- Problem: The pictures are to be omitted when the entries are reproduced exactly.

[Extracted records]
★ ★ ★ ★ ★

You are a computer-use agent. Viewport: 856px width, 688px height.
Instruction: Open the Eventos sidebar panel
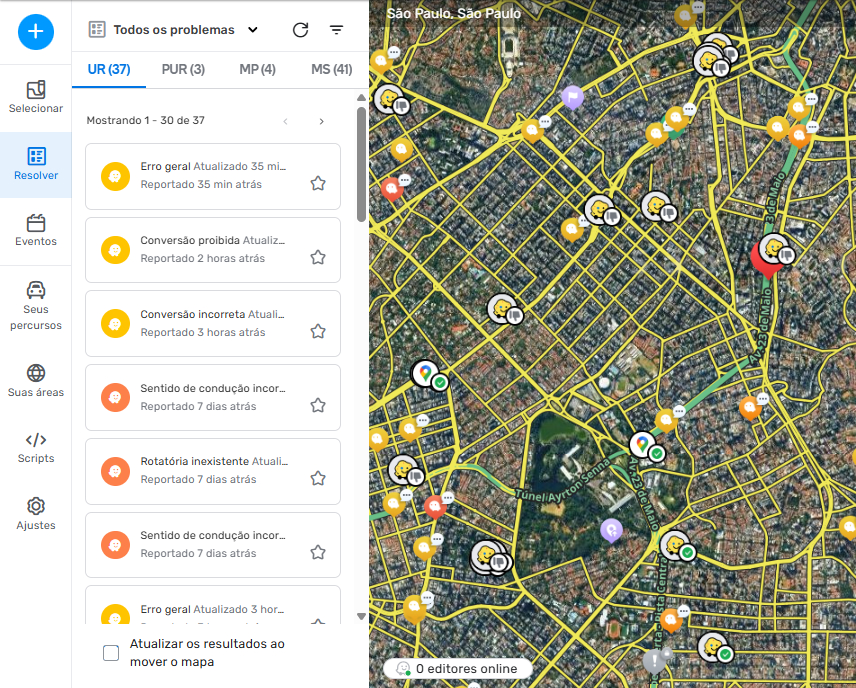click(36, 230)
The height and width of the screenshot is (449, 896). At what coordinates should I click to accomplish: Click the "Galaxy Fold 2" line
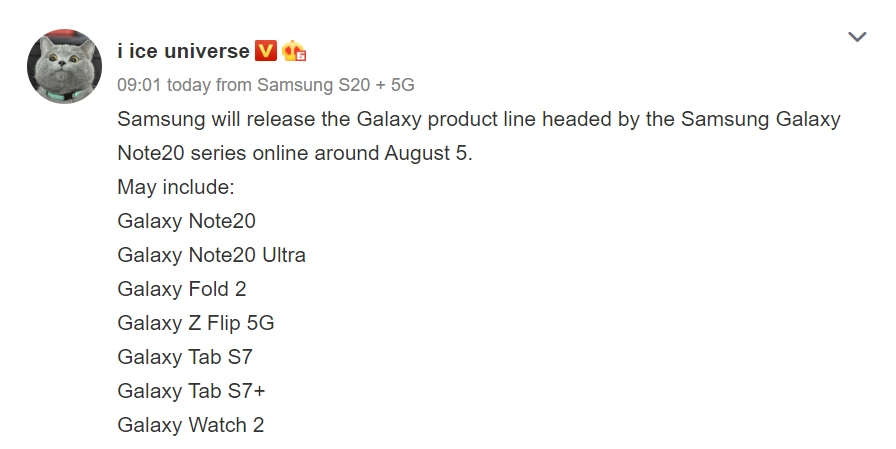(x=181, y=289)
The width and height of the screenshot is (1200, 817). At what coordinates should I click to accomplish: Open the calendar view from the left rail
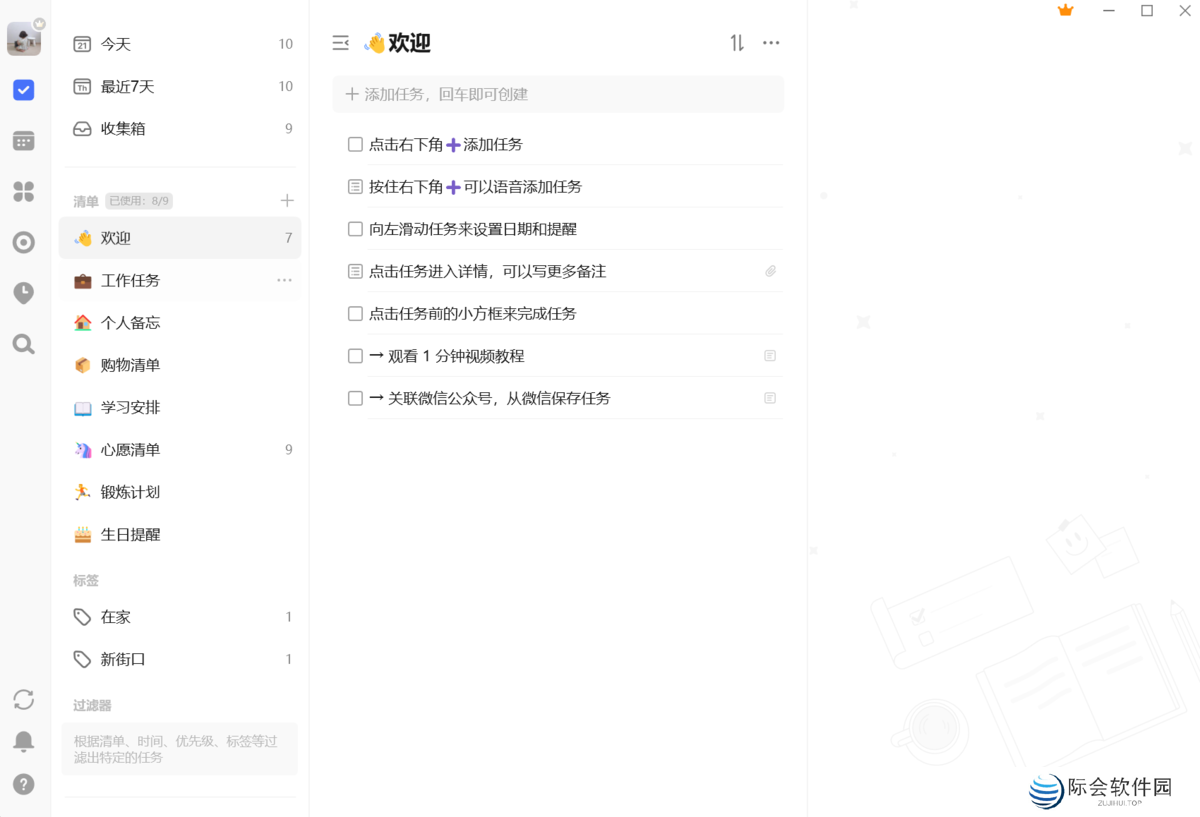24,141
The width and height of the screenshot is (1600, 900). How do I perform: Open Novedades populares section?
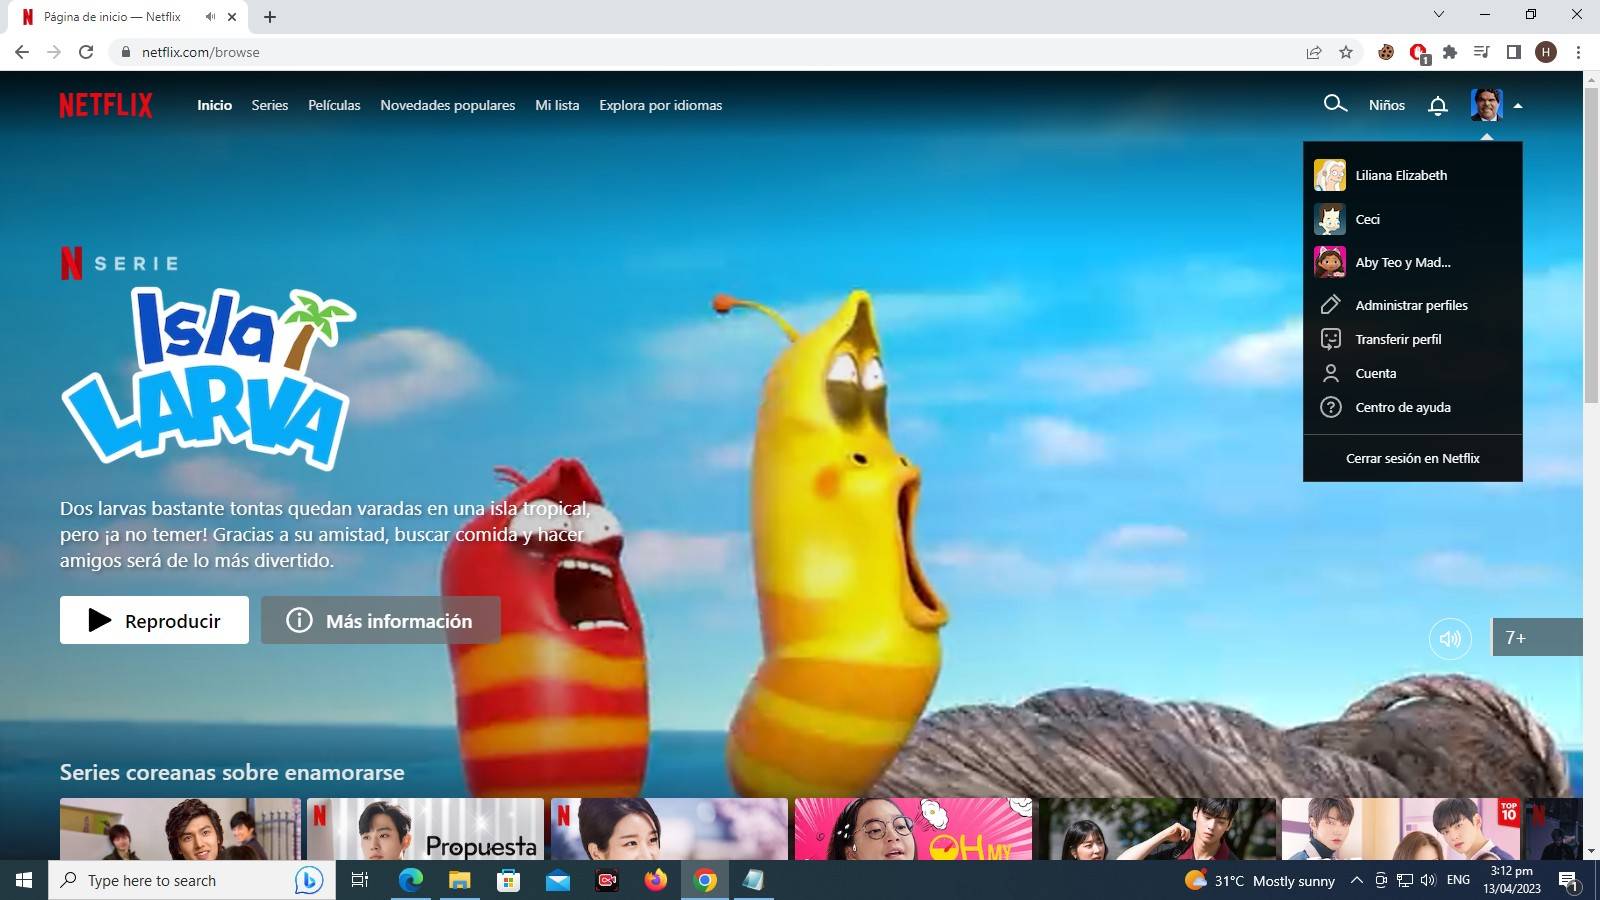(x=447, y=105)
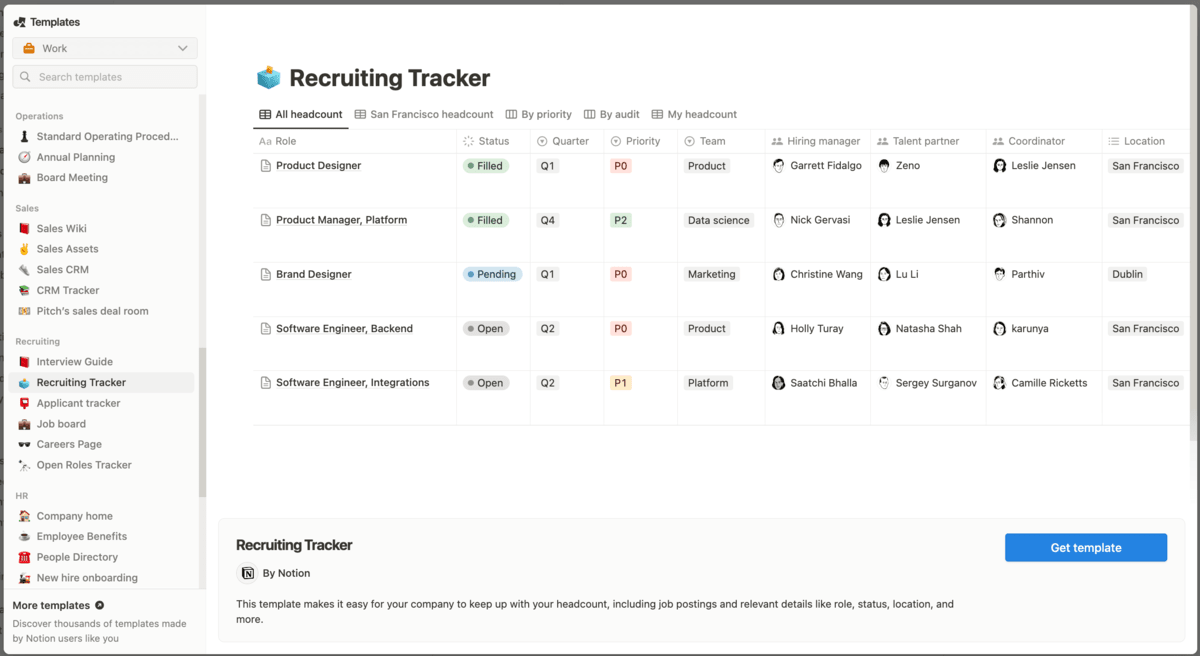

★ ★ ★ ★ ★

- Result below:
You are a computer-use agent. Viewport: 856px width, 688px height.
Instruction: Open the Eventos sidebar panel
click(36, 230)
The height and width of the screenshot is (449, 896). At what coordinates should I click to accomplish: Click the "Galaxy Fold 2" line
(x=181, y=289)
The width and height of the screenshot is (1200, 817). At what coordinates should I click to accomplish: Open the calendar view from the left rail
24,141
The width and height of the screenshot is (1600, 900). How do I perform: Open Novedades populares section?
(x=447, y=105)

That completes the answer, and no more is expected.